Every entry below should be written out again exactly.

-- ENTRIES SUPPLIED follows --

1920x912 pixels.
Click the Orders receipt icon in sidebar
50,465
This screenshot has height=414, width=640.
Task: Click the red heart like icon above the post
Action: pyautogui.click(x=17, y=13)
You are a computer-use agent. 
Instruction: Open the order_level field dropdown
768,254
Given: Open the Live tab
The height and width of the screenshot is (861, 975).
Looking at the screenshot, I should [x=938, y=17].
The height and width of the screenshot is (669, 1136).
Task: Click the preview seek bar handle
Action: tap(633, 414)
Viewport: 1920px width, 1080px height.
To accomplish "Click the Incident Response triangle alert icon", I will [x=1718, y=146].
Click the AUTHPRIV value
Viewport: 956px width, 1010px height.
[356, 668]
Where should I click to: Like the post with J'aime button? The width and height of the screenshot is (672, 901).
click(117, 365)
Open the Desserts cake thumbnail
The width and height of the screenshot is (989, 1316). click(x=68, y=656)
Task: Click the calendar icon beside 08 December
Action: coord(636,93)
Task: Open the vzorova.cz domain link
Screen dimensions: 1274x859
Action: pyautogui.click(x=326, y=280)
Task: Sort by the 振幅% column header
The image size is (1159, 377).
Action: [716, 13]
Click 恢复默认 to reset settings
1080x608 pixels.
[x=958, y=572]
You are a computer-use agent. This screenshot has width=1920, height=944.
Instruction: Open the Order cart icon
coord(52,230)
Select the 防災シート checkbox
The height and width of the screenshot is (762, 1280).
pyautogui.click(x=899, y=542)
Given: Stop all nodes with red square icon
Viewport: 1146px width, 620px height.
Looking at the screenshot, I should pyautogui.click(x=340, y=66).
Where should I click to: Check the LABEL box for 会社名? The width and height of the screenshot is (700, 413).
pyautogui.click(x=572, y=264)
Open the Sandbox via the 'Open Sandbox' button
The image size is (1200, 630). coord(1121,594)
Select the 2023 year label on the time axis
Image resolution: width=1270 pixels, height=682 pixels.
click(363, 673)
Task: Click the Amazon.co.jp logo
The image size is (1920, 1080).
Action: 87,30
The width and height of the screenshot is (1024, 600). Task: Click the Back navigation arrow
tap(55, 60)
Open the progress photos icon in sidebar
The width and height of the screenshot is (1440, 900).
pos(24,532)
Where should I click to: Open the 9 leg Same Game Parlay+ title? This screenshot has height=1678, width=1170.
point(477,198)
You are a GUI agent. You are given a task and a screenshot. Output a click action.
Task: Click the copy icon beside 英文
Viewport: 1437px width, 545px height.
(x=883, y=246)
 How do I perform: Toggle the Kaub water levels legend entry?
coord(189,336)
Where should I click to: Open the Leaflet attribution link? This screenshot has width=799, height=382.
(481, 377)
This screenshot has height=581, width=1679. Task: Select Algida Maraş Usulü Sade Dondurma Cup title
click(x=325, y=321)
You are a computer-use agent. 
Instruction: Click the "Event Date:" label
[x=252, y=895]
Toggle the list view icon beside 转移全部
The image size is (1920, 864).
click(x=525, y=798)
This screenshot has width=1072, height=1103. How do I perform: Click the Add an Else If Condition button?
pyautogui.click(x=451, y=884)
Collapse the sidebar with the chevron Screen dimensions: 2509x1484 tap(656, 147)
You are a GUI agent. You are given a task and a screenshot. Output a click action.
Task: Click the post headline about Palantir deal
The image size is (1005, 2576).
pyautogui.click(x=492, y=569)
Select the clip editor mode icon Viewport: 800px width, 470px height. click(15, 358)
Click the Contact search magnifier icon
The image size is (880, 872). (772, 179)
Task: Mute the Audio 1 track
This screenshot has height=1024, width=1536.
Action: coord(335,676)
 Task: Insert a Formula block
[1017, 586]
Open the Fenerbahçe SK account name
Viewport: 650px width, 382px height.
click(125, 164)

-- ENTRIES SUPPLIED concluded --

◆ **RESPONSE TO THE TASK**:
1920x912 pixels.
Click the Orders receipt icon in sidebar
50,465
This screenshot has height=414, width=640.
Task: Click the red heart like icon above the post
Action: pyautogui.click(x=17, y=13)
You are a computer-use agent. 
Instruction: Open the order_level field dropdown
768,254
Given: Open the Live tab
The height and width of the screenshot is (861, 975).
Looking at the screenshot, I should [x=938, y=17].
The height and width of the screenshot is (669, 1136).
Task: Click the preview seek bar handle
Action: tap(633, 414)
Viewport: 1920px width, 1080px height.
To accomplish "Click the Incident Response triangle alert icon", I will [x=1718, y=146].
Click the AUTHPRIV value
Viewport: 956px width, 1010px height.
[356, 668]
Where should I click to: Like the post with J'aime button? The width and height of the screenshot is (672, 901).
click(117, 365)
Open the Desserts cake thumbnail
The width and height of the screenshot is (989, 1316). click(x=68, y=656)
Task: Click the calendar icon beside 08 December
Action: coord(636,93)
Task: Open the vzorova.cz domain link
Screen dimensions: 1274x859
Action: pyautogui.click(x=326, y=280)
Task: Sort by the 振幅% column header
The image size is (1159, 377).
Action: [716, 13]
Click 恢复默认 to reset settings
1080x608 pixels.
[x=958, y=572]
You are a computer-use agent. This screenshot has width=1920, height=944.
Instruction: Open the Order cart icon
coord(52,230)
Select the 防災シート checkbox
The height and width of the screenshot is (762, 1280).
pyautogui.click(x=899, y=542)
Given: Stop all nodes with red square icon
Viewport: 1146px width, 620px height.
Looking at the screenshot, I should pyautogui.click(x=340, y=66).
Where should I click to: Check the LABEL box for 会社名? The width and height of the screenshot is (700, 413).
pyautogui.click(x=572, y=264)
Open the Sandbox via the 'Open Sandbox' button
The image size is (1200, 630). coord(1121,594)
Select the 2023 year label on the time axis
Image resolution: width=1270 pixels, height=682 pixels.
click(363, 673)
Task: Click the Amazon.co.jp logo
The image size is (1920, 1080).
Action: 87,30
The width and height of the screenshot is (1024, 600). Task: Click the Back navigation arrow
tap(55, 60)
Open the progress photos icon in sidebar
The width and height of the screenshot is (1440, 900).
pos(24,532)
Where should I click to: Open the 9 leg Same Game Parlay+ title? This screenshot has height=1678, width=1170.
point(477,198)
You are a GUI agent. You are given a task and a screenshot. Output a click action.
Task: Click the copy icon beside 英文
Viewport: 1437px width, 545px height.
(x=883, y=246)
 How do I perform: Toggle the Kaub water levels legend entry?
coord(189,336)
Where should I click to: Open the Leaflet attribution link? This screenshot has width=799, height=382.
(481, 377)
This screenshot has height=581, width=1679. Task: Select Algida Maraş Usulü Sade Dondurma Cup title
click(x=325, y=321)
You are a computer-use agent. 
Instruction: Click the "Event Date:" label
[x=252, y=895]
Toggle the list view icon beside 转移全部
The image size is (1920, 864).
click(x=525, y=798)
This screenshot has width=1072, height=1103. How do I perform: Click the Add an Else If Condition button?
pyautogui.click(x=451, y=884)
Collapse the sidebar with the chevron Screen dimensions: 2509x1484 tap(656, 147)
You are a GUI agent. You are given a task and a screenshot. Output a click action.
Task: Click the post headline about Palantir deal
The image size is (1005, 2576).
pyautogui.click(x=492, y=569)
Select the clip editor mode icon Viewport: 800px width, 470px height. click(15, 358)
Click the Contact search magnifier icon
The image size is (880, 872). (772, 179)
Task: Mute the Audio 1 track
This screenshot has height=1024, width=1536.
Action: coord(335,676)
 Task: Insert a Formula block
[1017, 586]
Open the Fenerbahçe SK account name
Viewport: 650px width, 382px height.
click(125, 164)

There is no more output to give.